You should pay all these taxes to the required agency, especially those that are withheld from your employees’ wages.
LLC Owners And Self-Employment Taxes
These taxes are the responsibility of the owners of the company, including you. Though you are not an employee, you have to pay Social Security and Medicare taxes to the IRS. They are called self-employment taxes, and you will pay them depending on how much you earn. Self-employment tax consists of 2.9% of your earnings for Medicare and 12.4% of your earnings for Social Security.
LLC Sales Taxes
Some goods are taxable, and if you sell such goods, you will need to collect taxes on them from your customers and remit them to the tax agencies. Taxable goods vary depending on the state and local jurisdiction you’re selling in.
This means that the goods may be taxed by the states to which you deliver them. Find out the regulations that apply to your business from the relevant agencies you’re doing business in.
LLC Tax Forms And Deadlines
The tax forms you will complete for your company depend on the business structure of your company. The forms will differ depending on whether your LLC is single-member or multi-member, has employees, or is a pass-through tax or corporate status.
Your tax deadline moves to the following business day if it falls on a holiday or weekend. You can also get an extra six months to file if you request an extension for your tax filing.
Tips for How to Manage Your LLC Taxes
Here are some tips for keeping your tax responsibilities as streamlined and stress-free as possible.
- Find out if there are any tax deductions and tax credits that your company can leverage.
- You should always review business tax deadlines well ahead of time.
- Hire a tax professional to help you with your tax issues, including tax filing.
- Read and understand the tax requirements of the state in which you are operating your business.
How to Form an LLC
You should check with your state to note the requirements you must fulfill to form an LLC. However, the steps below are the general steps you will need to start your own limited liability company. You can also hire a service to do this process for you, head over to our best LLC service research for our top picks.
Pick Your Company’s Name
Your business name should be unique to you and must follow the guidelines your state has set aside for LLCs. You cannot register a name that another business has used. It has to be authentic.
Register An Agent
You may need to register an agent that will handle every legal requirement involved in forming an LLC. It would help if you always vetted the agent you want to hire for experience and certifications.
File Articles of Organization
You should file these articles of organization with your secretary of state’s office. These articles provide information about the company, including the address, purpose of the company, name of the agent, and address of the agent.
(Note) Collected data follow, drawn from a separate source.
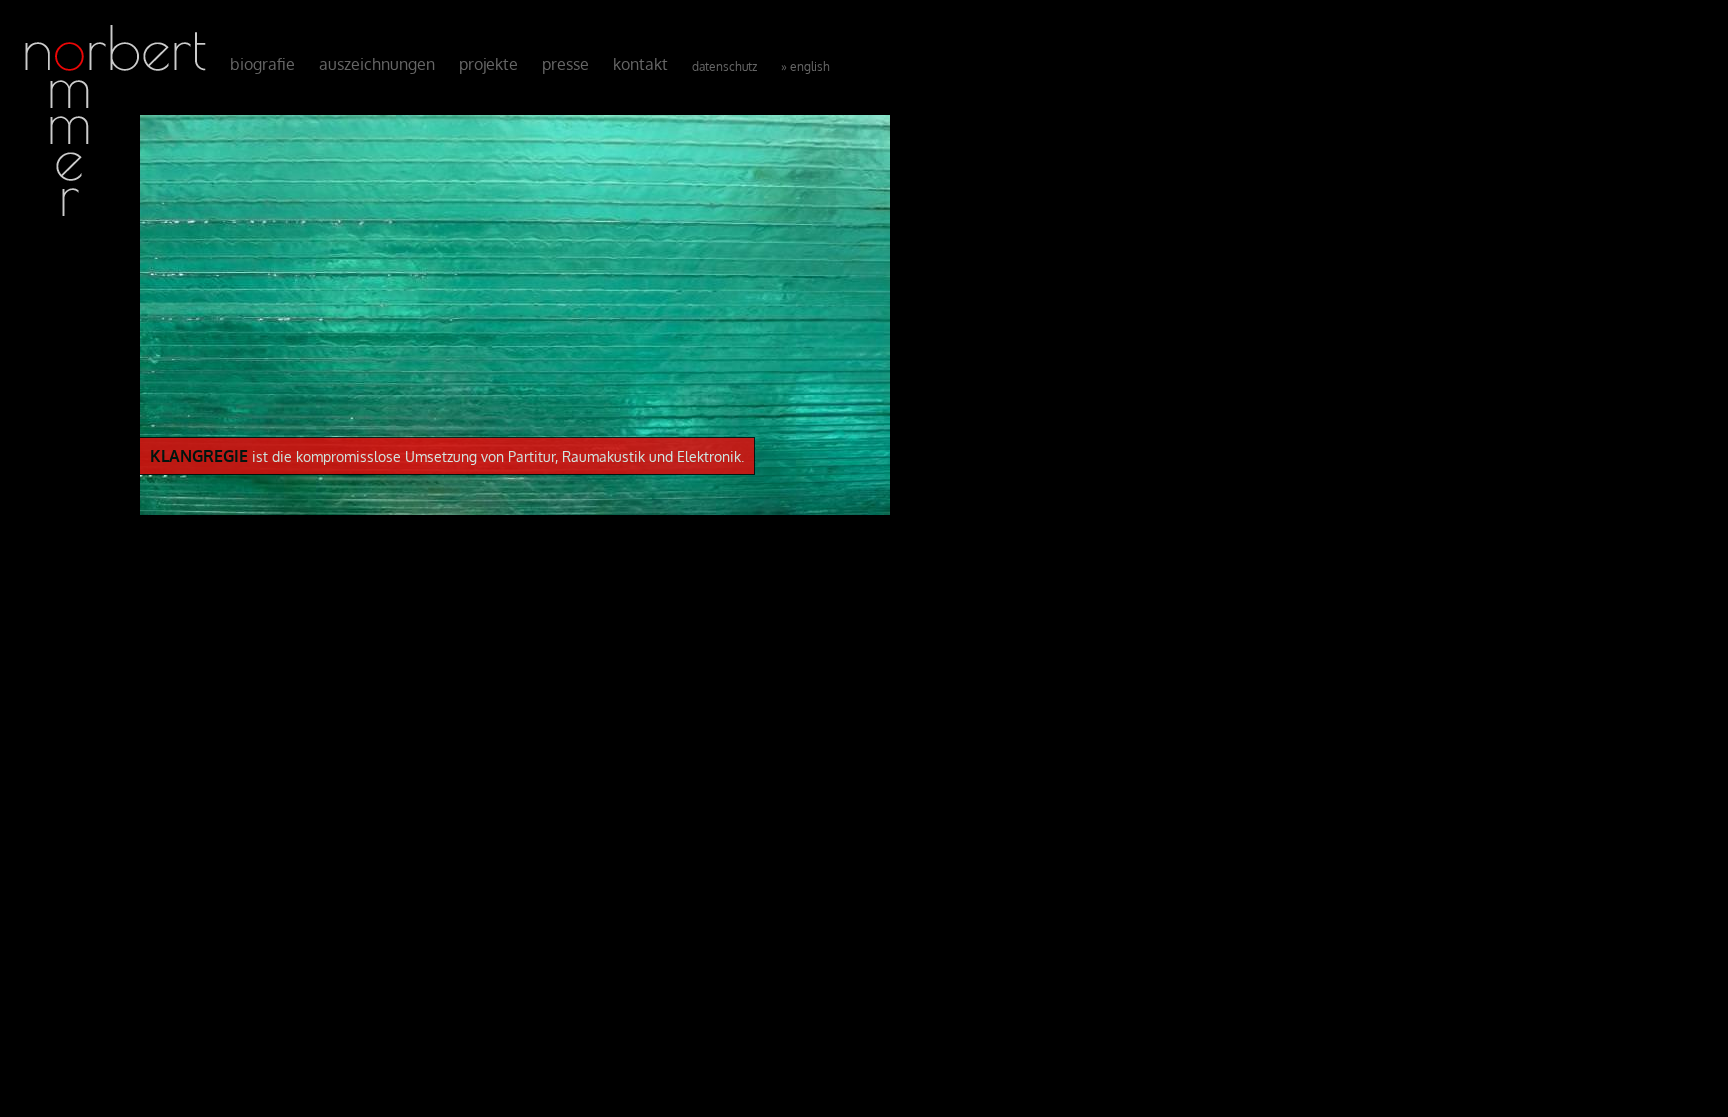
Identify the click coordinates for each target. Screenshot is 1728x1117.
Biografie (262, 64)
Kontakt (640, 64)
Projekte (488, 64)
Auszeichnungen (377, 64)
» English (805, 66)
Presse (565, 64)
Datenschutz (724, 66)
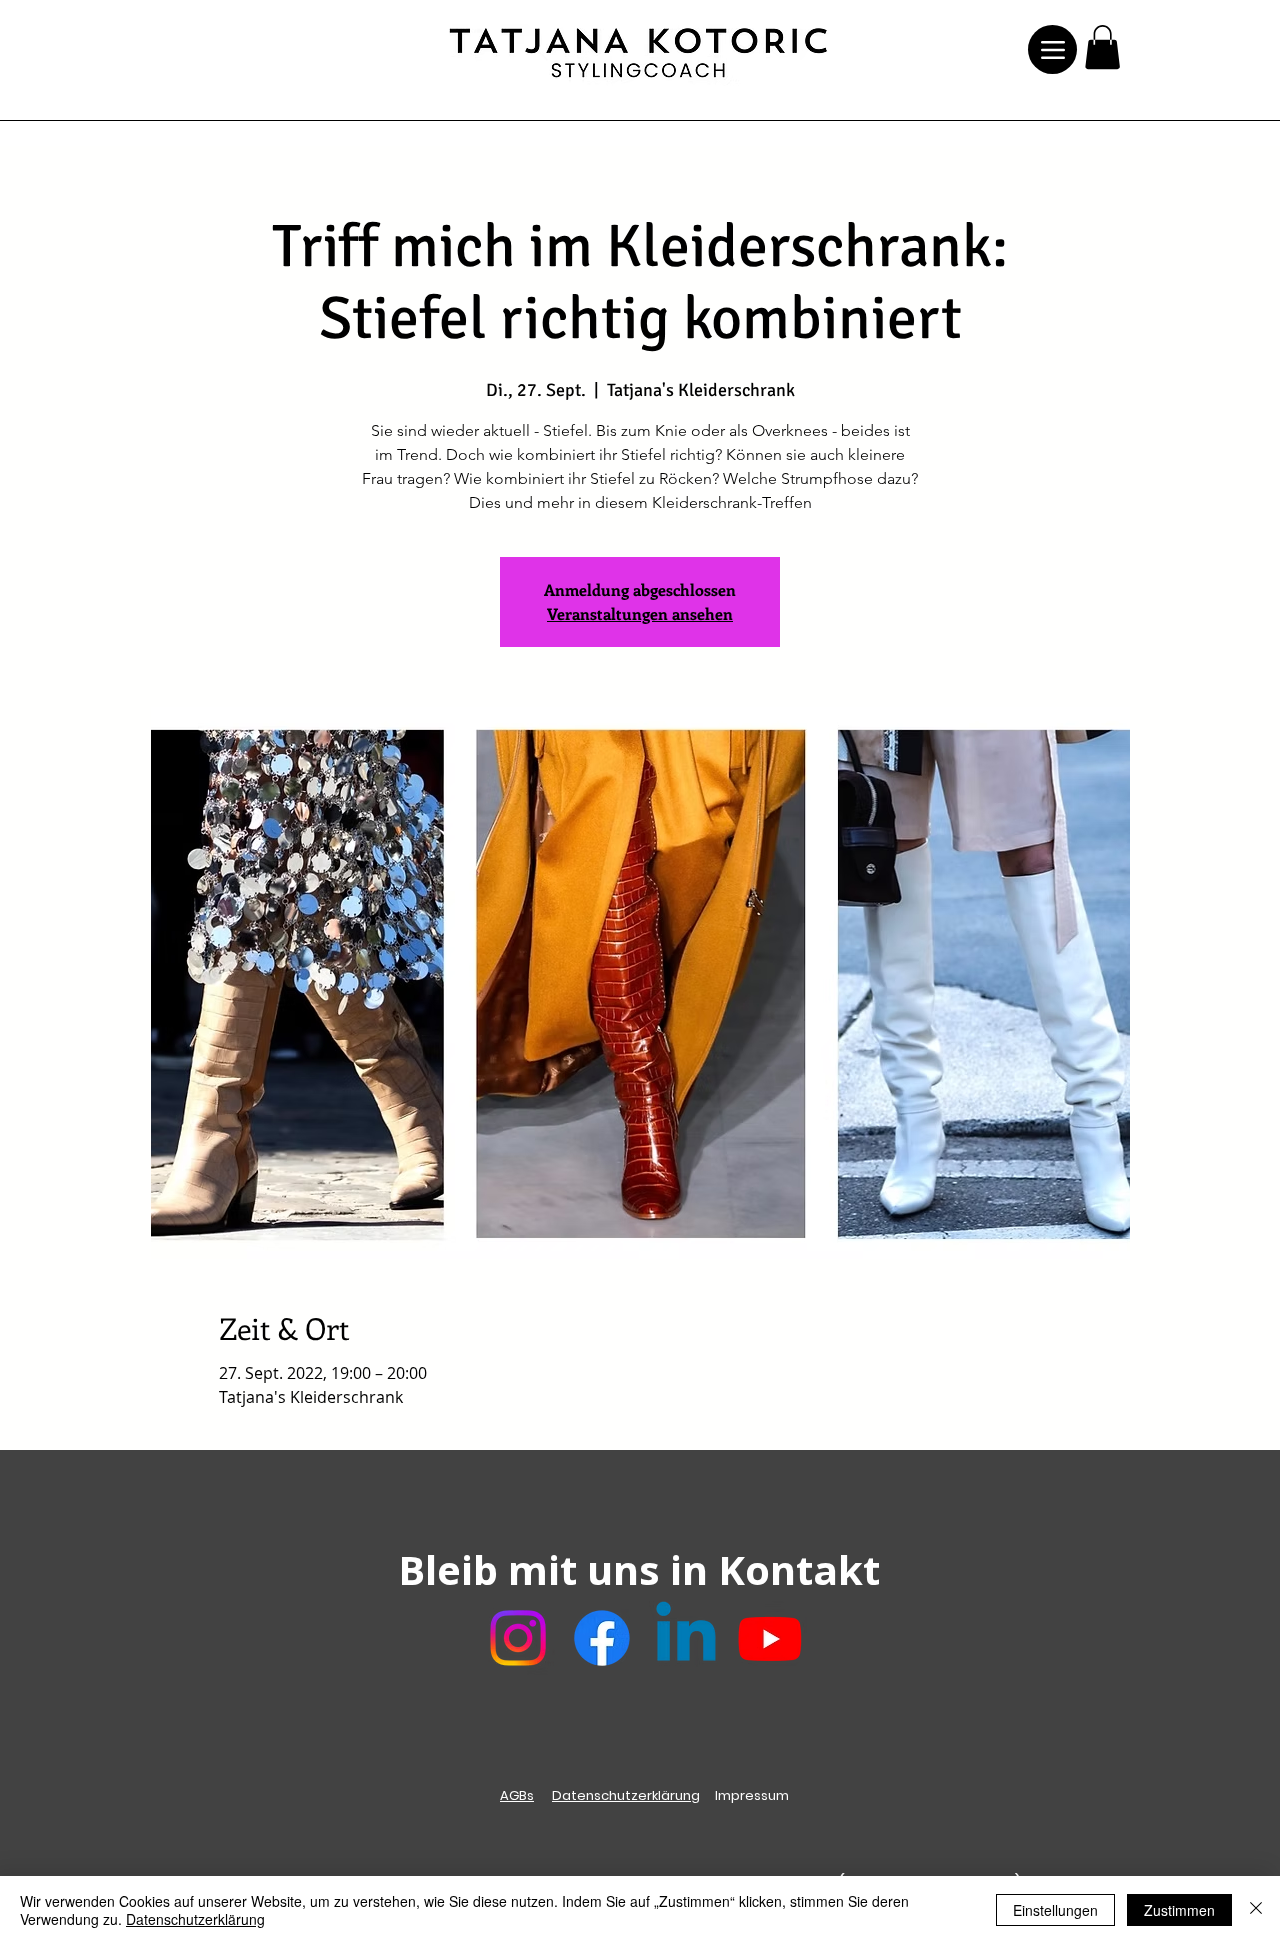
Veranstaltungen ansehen (640, 613)
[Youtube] (770, 1638)
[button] (1102, 47)
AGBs (517, 1795)
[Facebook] (602, 1638)
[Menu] (1052, 49)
Set Up an Operating Agreement
An operating agreement states how the business will run. It specifies the business procedures that owners must follow, how you must divide the profit and loss, and how to handle a situation where some members leave or forfeit their position. You do not need to file this with the state agency. Instead, you should file it in your company’s archive.
Apply for A Federal Identification Number
A business with multiple owners needs to apply for an identification number to identify the company.
File Permits and Licenses
Some states require that LLCs have specific permits and licenses without which they cannot operate. Check with your local agency to identify which certification your business must have to stay on the right side of the law.
It is always best to check with your state for any additional requirements you must fulfill. You should also note that you might have to pay to get your business permit and license.
The Last Word
LLC offers business owners many advantages, as they are simple to operate and pretty flexible. However, the tax requirements can be quite complicated. Take your time to identify the criteria you need to fulfill before you can fully kick off your business and stay on top of your taxes.